__TASK ITEM__:
What you print must match the data line for line.

__INFORMATION SUPPLIED__:
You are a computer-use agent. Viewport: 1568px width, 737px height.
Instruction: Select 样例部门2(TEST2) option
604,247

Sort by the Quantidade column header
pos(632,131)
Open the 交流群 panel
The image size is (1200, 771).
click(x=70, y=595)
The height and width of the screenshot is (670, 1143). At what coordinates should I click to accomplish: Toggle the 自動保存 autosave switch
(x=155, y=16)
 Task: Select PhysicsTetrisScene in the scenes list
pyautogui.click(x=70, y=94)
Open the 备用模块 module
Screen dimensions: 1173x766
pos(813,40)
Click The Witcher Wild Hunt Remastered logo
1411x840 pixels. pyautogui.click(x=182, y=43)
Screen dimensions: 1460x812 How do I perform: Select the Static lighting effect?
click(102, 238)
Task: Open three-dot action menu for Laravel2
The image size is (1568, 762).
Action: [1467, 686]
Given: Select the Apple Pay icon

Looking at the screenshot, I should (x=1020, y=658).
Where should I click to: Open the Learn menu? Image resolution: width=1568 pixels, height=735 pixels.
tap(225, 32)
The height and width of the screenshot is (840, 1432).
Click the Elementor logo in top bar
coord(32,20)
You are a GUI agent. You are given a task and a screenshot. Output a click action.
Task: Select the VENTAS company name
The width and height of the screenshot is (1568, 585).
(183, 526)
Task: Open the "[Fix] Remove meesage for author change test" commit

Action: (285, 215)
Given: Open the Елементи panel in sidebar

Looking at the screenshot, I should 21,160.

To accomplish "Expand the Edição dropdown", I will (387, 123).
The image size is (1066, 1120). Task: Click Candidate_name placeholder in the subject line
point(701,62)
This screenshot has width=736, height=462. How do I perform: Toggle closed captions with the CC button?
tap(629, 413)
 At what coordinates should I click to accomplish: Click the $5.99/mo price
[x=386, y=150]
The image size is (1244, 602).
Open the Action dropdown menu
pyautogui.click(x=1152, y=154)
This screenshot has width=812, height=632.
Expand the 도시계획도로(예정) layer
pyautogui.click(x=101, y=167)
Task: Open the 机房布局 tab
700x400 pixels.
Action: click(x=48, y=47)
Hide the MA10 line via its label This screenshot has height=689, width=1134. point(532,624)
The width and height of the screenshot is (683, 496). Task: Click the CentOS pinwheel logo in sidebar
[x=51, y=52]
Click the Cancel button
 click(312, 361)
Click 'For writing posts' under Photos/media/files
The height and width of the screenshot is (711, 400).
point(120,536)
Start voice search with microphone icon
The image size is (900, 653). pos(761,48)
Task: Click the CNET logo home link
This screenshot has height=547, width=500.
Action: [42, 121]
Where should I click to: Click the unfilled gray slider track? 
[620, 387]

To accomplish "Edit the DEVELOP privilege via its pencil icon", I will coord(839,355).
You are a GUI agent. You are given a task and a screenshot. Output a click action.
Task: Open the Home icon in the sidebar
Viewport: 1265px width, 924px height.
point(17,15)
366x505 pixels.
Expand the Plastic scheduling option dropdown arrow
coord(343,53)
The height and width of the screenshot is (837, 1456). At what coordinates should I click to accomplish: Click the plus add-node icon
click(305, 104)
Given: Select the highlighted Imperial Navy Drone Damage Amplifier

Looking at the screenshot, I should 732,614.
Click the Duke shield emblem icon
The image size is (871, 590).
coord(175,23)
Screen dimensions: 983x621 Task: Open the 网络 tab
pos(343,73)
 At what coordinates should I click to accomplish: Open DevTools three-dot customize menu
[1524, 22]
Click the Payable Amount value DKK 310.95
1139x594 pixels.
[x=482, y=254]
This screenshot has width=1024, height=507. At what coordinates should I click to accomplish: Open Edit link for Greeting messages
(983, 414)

__EXERCISE RESPONSE__:
You are a computer-use agent. Viewport: 1568px width, 737px height.
Instruction: Select 样例部门2(TEST2) option
604,247

Sort by the Quantidade column header
pos(632,131)
Open the 交流群 panel
The image size is (1200, 771).
click(x=70, y=595)
The height and width of the screenshot is (670, 1143). At what coordinates should I click to accomplish: Toggle the 自動保存 autosave switch
(x=155, y=16)
 Task: Select PhysicsTetrisScene in the scenes list
pyautogui.click(x=70, y=94)
Open the 备用模块 module
Screen dimensions: 1173x766
pos(813,40)
Click The Witcher Wild Hunt Remastered logo
1411x840 pixels. pyautogui.click(x=182, y=43)
Screen dimensions: 1460x812 How do I perform: Select the Static lighting effect?
click(102, 238)
Task: Open three-dot action menu for Laravel2
The image size is (1568, 762).
Action: [1467, 686]
Given: Select the Apple Pay icon

Looking at the screenshot, I should (x=1020, y=658).
Where should I click to: Open the Learn menu? Image resolution: width=1568 pixels, height=735 pixels.
tap(225, 32)
The height and width of the screenshot is (840, 1432).
Click the Elementor logo in top bar
coord(32,20)
You are a GUI agent. You are given a task and a screenshot. Output a click action.
Task: Select the VENTAS company name
The width and height of the screenshot is (1568, 585).
(183, 526)
Task: Open the "[Fix] Remove meesage for author change test" commit

Action: (285, 215)
Given: Open the Елементи panel in sidebar

Looking at the screenshot, I should 21,160.

To accomplish "Expand the Edição dropdown", I will (387, 123).
The image size is (1066, 1120). Task: Click Candidate_name placeholder in the subject line
point(701,62)
This screenshot has width=736, height=462. How do I perform: Toggle closed captions with the CC button?
tap(629, 413)
 At what coordinates should I click to accomplish: Click the $5.99/mo price
[x=386, y=150]
The image size is (1244, 602).
Open the Action dropdown menu
pyautogui.click(x=1152, y=154)
This screenshot has width=812, height=632.
Expand the 도시계획도로(예정) layer
pyautogui.click(x=101, y=167)
Task: Open the 机房布局 tab
700x400 pixels.
Action: click(x=48, y=47)
Hide the MA10 line via its label This screenshot has height=689, width=1134. point(532,624)
The width and height of the screenshot is (683, 496). Task: Click the CentOS pinwheel logo in sidebar
[x=51, y=52]
Click the Cancel button
 click(312, 361)
Click 'For writing posts' under Photos/media/files
The height and width of the screenshot is (711, 400).
point(120,536)
Start voice search with microphone icon
The image size is (900, 653). pos(761,48)
Task: Click the CNET logo home link
This screenshot has height=547, width=500.
Action: [42, 121]
Where should I click to: Click the unfilled gray slider track? 
[620, 387]

To accomplish "Edit the DEVELOP privilege via its pencil icon", I will coord(839,355).
You are a GUI agent. You are given a task and a screenshot. Output a click action.
Task: Open the Home icon in the sidebar
Viewport: 1265px width, 924px height.
point(17,15)
366x505 pixels.
Expand the Plastic scheduling option dropdown arrow
coord(343,53)
The height and width of the screenshot is (837, 1456). At what coordinates should I click to accomplish: Click the plus add-node icon
click(305, 104)
Given: Select the highlighted Imperial Navy Drone Damage Amplifier

Looking at the screenshot, I should 732,614.
Click the Duke shield emblem icon
The image size is (871, 590).
coord(175,23)
Screen dimensions: 983x621 Task: Open the 网络 tab
pos(343,73)
 At what coordinates should I click to accomplish: Open DevTools three-dot customize menu
[1524, 22]
Click the Payable Amount value DKK 310.95
1139x594 pixels.
[x=482, y=254]
This screenshot has width=1024, height=507. At what coordinates should I click to accomplish: Open Edit link for Greeting messages
(983, 414)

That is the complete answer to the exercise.